### Brief
The complete listing should be copied out exactly.
══ Information given ══
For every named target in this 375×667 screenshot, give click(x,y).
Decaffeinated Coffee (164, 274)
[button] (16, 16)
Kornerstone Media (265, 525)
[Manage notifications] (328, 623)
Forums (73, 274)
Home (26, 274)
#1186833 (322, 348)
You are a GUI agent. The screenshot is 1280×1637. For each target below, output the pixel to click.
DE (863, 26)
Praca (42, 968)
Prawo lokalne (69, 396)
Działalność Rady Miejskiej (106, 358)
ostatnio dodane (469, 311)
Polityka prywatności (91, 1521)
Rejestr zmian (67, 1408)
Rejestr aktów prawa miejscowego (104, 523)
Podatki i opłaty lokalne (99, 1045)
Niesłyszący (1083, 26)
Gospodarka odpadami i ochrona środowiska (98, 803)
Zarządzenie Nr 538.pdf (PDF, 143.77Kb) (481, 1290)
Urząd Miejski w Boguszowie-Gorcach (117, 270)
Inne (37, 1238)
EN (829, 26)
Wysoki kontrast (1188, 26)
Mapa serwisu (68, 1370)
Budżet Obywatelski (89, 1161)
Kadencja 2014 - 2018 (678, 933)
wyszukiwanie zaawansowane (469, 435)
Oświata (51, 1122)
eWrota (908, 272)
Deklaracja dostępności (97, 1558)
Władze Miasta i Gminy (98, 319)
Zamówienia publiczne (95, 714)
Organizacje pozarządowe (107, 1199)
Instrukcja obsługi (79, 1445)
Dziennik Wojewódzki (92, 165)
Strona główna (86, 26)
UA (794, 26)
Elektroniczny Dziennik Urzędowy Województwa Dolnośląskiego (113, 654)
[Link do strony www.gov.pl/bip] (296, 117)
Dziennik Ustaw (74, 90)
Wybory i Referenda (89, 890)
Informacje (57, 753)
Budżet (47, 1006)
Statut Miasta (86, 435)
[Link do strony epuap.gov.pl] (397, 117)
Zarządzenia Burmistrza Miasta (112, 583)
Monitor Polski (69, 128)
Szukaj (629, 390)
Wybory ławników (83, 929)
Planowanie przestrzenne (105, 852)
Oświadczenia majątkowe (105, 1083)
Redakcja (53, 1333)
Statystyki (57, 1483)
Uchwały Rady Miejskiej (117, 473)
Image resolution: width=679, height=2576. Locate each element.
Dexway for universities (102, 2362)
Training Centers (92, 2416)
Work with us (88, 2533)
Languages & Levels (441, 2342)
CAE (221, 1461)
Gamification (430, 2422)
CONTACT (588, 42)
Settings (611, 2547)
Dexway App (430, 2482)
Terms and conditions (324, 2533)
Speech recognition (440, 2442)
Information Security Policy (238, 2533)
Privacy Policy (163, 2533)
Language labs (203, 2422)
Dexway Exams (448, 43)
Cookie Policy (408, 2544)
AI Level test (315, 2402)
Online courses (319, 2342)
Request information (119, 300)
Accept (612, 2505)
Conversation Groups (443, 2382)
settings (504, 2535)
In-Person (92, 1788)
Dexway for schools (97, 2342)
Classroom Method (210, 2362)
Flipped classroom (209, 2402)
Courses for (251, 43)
═══
### Exercise result
For every named target in this 375×667 screenshot, give click(x,y).
Decaffeinated Coffee (164, 274)
[button] (16, 16)
Kornerstone Media (265, 525)
[Manage notifications] (328, 623)
Forums (73, 274)
Home (26, 274)
#1186833 (322, 348)
You are a GUI agent. The screenshot is 1280×1637. For each target below, output the pixel to click.
DE (863, 26)
Praca (42, 968)
Prawo lokalne (69, 396)
Działalność Rady Miejskiej (106, 358)
ostatnio dodane (469, 311)
Polityka prywatności (91, 1521)
Rejestr zmian (67, 1408)
Rejestr aktów prawa miejscowego (104, 523)
Podatki i opłaty lokalne (99, 1045)
Niesłyszący (1083, 26)
Gospodarka odpadami i ochrona środowiska (98, 803)
Zarządzenie Nr 538.pdf (PDF, 143.77Kb) (481, 1290)
Urząd Miejski w Boguszowie-Gorcach (117, 270)
Inne (37, 1238)
EN (829, 26)
Wysoki kontrast (1188, 26)
Mapa serwisu (68, 1370)
Budżet Obywatelski (89, 1161)
Kadencja 2014 - 2018 (678, 933)
wyszukiwanie zaawansowane (469, 435)
Oświata (51, 1122)
eWrota (908, 272)
Deklaracja dostępności (97, 1558)
Władze Miasta i Gminy (98, 319)
Zamówienia publiczne (95, 714)
Organizacje pozarządowe (107, 1199)
Instrukcja obsługi (79, 1445)
Dziennik Wojewódzki (92, 165)
Strona główna (86, 26)
UA (794, 26)
Elektroniczny Dziennik Urzędowy Województwa Dolnośląskiego (113, 654)
[Link do strony www.gov.pl/bip] (296, 117)
Dziennik Ustaw (74, 90)
Wybory i Referenda (89, 890)
Informacje (57, 753)
Budżet (47, 1006)
Statut Miasta (86, 435)
[Link do strony epuap.gov.pl] (397, 117)
Zarządzenia Burmistrza Miasta (112, 583)
Monitor Polski (69, 128)
Szukaj (629, 390)
Wybory ławników (83, 929)
Planowanie przestrzenne (105, 852)
Oświadczenia majątkowe (105, 1083)
Redakcja (53, 1333)
Statystyki (57, 1483)
Uchwały Rady Miejskiej (117, 473)
Image resolution: width=679, height=2576. Locate each element.
Dexway for universities (102, 2362)
Training Centers (92, 2416)
Work with us (88, 2533)
Languages & Levels (441, 2342)
CAE (221, 1461)
Gamification (430, 2422)
CONTACT (588, 42)
Settings (611, 2547)
Dexway App (430, 2482)
Terms and conditions (324, 2533)
Speech recognition (440, 2442)
Information Security Policy (238, 2533)
Privacy Policy (163, 2533)
Language labs (203, 2422)
Dexway Exams (448, 43)
Cookie Policy (408, 2544)
AI Level test (315, 2402)
Online courses (319, 2342)
Request information (119, 300)
Accept (612, 2505)
Conversation Groups (443, 2382)
settings (504, 2535)
In-Person (92, 1788)
Dexway for schools (97, 2342)
Classroom Method (210, 2362)
Flipped classroom (209, 2402)
Courses for (251, 43)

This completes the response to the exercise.